═══ Provided records ═══

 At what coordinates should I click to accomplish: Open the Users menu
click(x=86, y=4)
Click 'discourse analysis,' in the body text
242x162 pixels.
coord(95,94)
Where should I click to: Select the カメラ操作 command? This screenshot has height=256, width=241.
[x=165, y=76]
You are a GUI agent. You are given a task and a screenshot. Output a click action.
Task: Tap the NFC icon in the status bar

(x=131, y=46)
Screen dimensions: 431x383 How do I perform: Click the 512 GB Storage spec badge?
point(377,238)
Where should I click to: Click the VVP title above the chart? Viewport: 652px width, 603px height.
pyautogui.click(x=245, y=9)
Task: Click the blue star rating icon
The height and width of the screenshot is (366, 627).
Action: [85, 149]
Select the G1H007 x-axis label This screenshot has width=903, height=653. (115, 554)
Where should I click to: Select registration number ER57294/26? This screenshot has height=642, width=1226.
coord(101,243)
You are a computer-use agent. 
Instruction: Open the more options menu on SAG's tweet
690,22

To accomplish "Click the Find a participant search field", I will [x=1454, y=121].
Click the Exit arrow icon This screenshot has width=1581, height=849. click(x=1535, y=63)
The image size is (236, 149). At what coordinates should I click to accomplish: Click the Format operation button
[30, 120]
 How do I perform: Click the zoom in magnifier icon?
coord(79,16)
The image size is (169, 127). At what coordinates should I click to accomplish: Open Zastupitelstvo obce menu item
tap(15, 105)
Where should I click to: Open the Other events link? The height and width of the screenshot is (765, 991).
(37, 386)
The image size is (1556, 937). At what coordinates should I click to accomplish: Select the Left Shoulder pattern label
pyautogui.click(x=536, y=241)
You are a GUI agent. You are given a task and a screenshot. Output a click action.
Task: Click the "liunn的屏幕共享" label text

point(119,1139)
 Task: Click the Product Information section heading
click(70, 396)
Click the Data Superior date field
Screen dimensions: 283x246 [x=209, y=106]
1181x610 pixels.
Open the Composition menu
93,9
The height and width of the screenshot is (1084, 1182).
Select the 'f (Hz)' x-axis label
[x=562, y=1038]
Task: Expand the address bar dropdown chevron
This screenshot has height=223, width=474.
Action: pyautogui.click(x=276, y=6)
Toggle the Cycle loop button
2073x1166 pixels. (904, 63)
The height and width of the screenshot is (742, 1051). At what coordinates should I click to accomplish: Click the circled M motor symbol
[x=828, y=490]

═══

> Exercise description: Can you quote all of the rows above verbatim, from the first to the last?

> Answer to this task:
 At what coordinates should I click to accomplish: Open the Users menu
click(x=86, y=4)
Click 'discourse analysis,' in the body text
242x162 pixels.
coord(95,94)
Where should I click to: Select the カメラ操作 command? This screenshot has height=256, width=241.
[x=165, y=76]
You are a GUI agent. You are given a task and a screenshot. Output a click action.
Task: Tap the NFC icon in the status bar

(x=131, y=46)
Screen dimensions: 431x383 How do I perform: Click the 512 GB Storage spec badge?
point(377,238)
Where should I click to: Click the VVP title above the chart? Viewport: 652px width, 603px height.
pyautogui.click(x=245, y=9)
Task: Click the blue star rating icon
The height and width of the screenshot is (366, 627).
Action: [85, 149]
Select the G1H007 x-axis label This screenshot has width=903, height=653. (115, 554)
Where should I click to: Select registration number ER57294/26? This screenshot has height=642, width=1226.
coord(101,243)
You are a computer-use agent. 
Instruction: Open the more options menu on SAG's tweet
690,22

To accomplish "Click the Find a participant search field", I will [x=1454, y=121].
Click the Exit arrow icon This screenshot has width=1581, height=849. click(x=1535, y=63)
The image size is (236, 149). At what coordinates should I click to accomplish: Click the Format operation button
[30, 120]
 How do I perform: Click the zoom in magnifier icon?
coord(79,16)
The image size is (169, 127). At what coordinates should I click to accomplish: Open Zastupitelstvo obce menu item
tap(15, 105)
Where should I click to: Open the Other events link? The height and width of the screenshot is (765, 991).
(37, 386)
The image size is (1556, 937). At what coordinates should I click to accomplish: Select the Left Shoulder pattern label
pyautogui.click(x=536, y=241)
You are a GUI agent. You are given a task and a screenshot. Output a click action.
Task: Click the "liunn的屏幕共享" label text

point(119,1139)
 Task: Click the Product Information section heading
click(70, 396)
Click the Data Superior date field
Screen dimensions: 283x246 [x=209, y=106]
1181x610 pixels.
Open the Composition menu
93,9
The height and width of the screenshot is (1084, 1182).
Select the 'f (Hz)' x-axis label
[x=562, y=1038]
Task: Expand the address bar dropdown chevron
This screenshot has height=223, width=474.
Action: pyautogui.click(x=276, y=6)
Toggle the Cycle loop button
2073x1166 pixels. (904, 63)
The height and width of the screenshot is (742, 1051). At what coordinates should I click to accomplish: Click the circled M motor symbol
[x=828, y=490]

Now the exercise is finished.